The role of IGF2BP2 in macrophage-mediated NLRP3 inflammasome activation in the pathogenesis of dry AMD.

Abstract

Background: Dry age-related macular degeneration (AMD) is a common chronic degenerative eye disease for which there is currently no effective treatment. Insulin-like growth factor 2 mRNA-binding protein 2 (IGF2BP2) is a recently identified m6A reader that binds RNA and maintains its stability, thereby participating in various biological processes. However, its role in dry AMD remains unclear.

Methods: In this study, we investigated the role of IGF2BP2 in macrophage NLRP3 inflammasomes using a sodium iodate-induced dry AMD model.

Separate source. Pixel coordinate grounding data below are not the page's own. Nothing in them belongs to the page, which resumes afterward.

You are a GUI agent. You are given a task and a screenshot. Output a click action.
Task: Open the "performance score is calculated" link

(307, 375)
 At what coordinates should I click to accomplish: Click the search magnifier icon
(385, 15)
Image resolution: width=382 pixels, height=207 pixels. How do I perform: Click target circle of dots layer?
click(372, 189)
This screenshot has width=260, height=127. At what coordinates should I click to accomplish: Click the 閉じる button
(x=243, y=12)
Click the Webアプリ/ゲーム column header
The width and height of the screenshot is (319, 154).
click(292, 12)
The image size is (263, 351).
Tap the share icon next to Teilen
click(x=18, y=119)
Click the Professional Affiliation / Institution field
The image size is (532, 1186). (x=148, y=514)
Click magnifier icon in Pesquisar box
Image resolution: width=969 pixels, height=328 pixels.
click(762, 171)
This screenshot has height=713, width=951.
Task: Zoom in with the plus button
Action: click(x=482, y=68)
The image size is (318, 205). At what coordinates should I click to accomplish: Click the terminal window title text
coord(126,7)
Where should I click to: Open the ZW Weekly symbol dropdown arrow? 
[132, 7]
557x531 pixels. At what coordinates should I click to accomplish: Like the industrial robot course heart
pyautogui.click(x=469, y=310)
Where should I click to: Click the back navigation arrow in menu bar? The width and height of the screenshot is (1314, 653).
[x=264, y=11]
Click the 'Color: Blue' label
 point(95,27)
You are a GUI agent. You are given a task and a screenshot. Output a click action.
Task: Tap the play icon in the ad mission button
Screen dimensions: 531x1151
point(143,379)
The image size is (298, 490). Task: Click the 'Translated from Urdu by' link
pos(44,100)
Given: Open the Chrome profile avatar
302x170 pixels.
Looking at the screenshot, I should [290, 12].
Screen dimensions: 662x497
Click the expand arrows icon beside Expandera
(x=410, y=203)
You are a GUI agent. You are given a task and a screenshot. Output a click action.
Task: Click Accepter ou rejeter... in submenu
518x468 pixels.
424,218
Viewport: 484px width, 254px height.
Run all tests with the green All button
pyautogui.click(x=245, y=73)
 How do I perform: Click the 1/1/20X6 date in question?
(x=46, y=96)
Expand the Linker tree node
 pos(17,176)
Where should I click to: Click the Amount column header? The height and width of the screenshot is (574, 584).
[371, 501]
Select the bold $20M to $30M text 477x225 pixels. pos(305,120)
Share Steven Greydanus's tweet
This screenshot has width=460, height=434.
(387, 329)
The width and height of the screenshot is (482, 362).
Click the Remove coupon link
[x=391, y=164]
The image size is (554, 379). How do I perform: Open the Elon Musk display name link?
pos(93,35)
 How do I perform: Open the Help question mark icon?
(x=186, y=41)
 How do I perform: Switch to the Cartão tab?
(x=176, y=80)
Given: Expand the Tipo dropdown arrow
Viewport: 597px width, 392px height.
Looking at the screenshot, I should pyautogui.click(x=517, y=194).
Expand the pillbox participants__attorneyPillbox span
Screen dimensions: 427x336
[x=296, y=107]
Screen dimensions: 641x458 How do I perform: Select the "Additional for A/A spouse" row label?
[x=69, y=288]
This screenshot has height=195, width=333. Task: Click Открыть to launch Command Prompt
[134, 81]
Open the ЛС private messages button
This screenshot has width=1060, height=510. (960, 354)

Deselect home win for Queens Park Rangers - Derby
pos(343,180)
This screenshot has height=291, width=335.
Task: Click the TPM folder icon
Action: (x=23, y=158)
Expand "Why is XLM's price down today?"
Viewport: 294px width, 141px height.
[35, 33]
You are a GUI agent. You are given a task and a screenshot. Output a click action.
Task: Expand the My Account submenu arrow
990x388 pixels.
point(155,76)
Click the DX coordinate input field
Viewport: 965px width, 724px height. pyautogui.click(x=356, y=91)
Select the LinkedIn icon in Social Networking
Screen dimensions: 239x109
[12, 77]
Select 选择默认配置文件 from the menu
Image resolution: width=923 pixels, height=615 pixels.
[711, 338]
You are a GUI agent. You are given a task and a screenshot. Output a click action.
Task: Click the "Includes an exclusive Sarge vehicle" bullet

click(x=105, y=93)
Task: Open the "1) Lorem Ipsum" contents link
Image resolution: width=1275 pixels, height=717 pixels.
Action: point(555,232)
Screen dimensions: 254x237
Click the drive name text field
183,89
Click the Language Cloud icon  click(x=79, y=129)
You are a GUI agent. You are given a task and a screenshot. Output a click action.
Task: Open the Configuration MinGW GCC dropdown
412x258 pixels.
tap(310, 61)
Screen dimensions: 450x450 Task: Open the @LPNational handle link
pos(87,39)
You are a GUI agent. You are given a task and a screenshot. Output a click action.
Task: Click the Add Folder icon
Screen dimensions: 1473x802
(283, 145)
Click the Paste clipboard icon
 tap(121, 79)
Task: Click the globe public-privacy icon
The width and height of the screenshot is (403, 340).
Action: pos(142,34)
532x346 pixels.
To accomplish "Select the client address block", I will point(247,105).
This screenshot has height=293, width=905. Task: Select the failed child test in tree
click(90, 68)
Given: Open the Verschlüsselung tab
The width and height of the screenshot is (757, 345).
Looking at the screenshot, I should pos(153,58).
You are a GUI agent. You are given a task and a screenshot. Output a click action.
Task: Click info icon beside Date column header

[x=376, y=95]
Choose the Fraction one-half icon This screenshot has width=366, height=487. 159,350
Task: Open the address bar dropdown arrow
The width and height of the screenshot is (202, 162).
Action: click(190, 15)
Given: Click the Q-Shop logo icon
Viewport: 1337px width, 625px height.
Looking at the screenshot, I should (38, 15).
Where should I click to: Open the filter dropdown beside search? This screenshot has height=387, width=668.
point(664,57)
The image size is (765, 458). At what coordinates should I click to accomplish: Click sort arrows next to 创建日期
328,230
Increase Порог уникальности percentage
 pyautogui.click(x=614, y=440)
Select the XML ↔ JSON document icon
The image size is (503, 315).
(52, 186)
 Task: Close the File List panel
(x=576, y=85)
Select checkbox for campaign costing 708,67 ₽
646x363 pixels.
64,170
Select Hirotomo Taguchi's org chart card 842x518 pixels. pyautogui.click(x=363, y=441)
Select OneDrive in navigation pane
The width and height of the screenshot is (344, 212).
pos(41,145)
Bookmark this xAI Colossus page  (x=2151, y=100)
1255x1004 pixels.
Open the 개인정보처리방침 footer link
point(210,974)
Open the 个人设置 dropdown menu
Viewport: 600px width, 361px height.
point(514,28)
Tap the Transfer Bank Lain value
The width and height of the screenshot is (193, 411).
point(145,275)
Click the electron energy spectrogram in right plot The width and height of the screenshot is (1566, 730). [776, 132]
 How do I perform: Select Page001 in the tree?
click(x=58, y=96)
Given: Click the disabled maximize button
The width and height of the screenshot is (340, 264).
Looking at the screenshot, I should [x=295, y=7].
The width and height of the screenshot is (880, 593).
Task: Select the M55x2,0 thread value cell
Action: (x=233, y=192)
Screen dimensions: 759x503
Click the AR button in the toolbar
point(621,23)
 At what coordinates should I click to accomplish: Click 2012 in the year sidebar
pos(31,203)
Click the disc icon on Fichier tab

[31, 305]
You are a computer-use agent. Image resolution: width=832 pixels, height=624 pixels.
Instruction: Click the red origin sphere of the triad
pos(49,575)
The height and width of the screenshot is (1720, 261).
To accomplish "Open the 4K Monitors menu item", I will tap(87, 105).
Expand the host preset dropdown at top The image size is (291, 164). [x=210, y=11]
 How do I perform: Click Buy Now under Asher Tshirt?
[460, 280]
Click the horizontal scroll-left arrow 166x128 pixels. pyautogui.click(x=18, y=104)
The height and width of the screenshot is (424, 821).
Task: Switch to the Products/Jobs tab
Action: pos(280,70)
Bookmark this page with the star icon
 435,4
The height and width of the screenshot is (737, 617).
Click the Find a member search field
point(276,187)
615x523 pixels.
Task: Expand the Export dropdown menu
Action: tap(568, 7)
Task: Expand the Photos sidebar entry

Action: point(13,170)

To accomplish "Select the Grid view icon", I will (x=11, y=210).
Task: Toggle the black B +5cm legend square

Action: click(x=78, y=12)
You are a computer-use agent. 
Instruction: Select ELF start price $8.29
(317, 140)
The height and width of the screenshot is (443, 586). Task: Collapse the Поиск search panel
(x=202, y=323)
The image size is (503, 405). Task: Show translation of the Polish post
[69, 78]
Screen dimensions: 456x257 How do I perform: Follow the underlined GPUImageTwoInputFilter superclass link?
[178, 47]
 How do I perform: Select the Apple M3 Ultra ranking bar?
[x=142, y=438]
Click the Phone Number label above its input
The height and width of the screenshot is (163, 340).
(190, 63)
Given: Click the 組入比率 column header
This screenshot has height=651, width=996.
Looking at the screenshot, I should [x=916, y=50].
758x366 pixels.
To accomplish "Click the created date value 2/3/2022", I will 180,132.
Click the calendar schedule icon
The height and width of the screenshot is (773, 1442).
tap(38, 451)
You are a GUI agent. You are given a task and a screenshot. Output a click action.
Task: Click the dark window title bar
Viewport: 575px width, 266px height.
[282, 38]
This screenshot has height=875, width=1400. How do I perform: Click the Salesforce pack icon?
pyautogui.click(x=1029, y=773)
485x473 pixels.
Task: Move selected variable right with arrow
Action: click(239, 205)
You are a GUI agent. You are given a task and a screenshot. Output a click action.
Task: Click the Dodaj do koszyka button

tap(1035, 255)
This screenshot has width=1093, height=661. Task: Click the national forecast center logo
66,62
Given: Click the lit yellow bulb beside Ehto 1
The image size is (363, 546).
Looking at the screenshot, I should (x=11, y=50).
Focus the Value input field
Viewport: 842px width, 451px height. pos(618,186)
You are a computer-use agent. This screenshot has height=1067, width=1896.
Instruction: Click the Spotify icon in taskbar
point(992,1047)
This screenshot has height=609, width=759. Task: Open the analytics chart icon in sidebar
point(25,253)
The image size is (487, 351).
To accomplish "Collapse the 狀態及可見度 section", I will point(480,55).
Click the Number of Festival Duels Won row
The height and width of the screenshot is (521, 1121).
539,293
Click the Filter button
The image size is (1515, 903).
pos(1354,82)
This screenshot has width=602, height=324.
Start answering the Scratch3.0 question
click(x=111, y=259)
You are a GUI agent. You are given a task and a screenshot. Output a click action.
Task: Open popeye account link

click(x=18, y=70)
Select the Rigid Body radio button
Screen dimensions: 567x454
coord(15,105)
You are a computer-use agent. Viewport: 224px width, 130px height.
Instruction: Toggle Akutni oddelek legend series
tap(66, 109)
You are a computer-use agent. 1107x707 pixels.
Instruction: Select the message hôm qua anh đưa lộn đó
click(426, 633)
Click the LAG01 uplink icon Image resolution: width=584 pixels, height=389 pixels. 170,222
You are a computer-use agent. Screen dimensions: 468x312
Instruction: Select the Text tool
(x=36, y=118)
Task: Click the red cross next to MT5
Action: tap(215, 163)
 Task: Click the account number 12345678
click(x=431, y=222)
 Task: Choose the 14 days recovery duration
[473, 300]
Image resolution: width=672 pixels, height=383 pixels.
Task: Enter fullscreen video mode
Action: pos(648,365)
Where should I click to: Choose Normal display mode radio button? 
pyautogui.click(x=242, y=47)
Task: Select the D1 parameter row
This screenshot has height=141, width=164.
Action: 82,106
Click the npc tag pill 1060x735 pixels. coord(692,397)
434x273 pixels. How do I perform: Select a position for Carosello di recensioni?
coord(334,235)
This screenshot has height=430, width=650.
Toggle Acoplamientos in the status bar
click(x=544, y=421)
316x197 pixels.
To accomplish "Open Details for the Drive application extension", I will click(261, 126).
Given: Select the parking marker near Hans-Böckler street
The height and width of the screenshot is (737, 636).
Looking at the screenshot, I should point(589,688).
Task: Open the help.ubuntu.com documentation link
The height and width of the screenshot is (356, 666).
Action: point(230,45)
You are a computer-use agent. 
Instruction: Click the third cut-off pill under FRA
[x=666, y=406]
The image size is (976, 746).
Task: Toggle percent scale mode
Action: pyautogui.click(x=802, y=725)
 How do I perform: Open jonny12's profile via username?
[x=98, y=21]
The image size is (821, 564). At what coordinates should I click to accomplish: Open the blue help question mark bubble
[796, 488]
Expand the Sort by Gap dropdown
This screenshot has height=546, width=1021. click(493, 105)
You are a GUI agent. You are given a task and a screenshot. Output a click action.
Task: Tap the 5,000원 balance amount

Results: Our results demonstrated that IGF2BP2 is highly expressed in the retinal-choroidal tissue induced by sodium iodate, with its effects primarily occurring in macrophages. The loss of IGF2BP2 ameliorating dry AMD. Mechanistically, methylated NLRP3 transcripts were subsequently directly recognized by the specific m 6 A "reader", IGF2BP2, to prevent NLRP3 mRNA degradation. Furthermore, in in vivo experiments, to maintain the eye's "immune privilege", we employed mesoporous silica-based cell therapy to target and regulate macrophage IGF2BP2, providing a foundation for the evaluation and translation of therapies targeting this gene.

Conclusion: our study reveals that the molecular mechanism of dry AMD pathogenesis involves IGF2BP2-mediated NLRP3 inflammasome activation in macrophages, highlighting IGF2BP2 as a promising biomarker and therapeutic target for dry AMD treatment.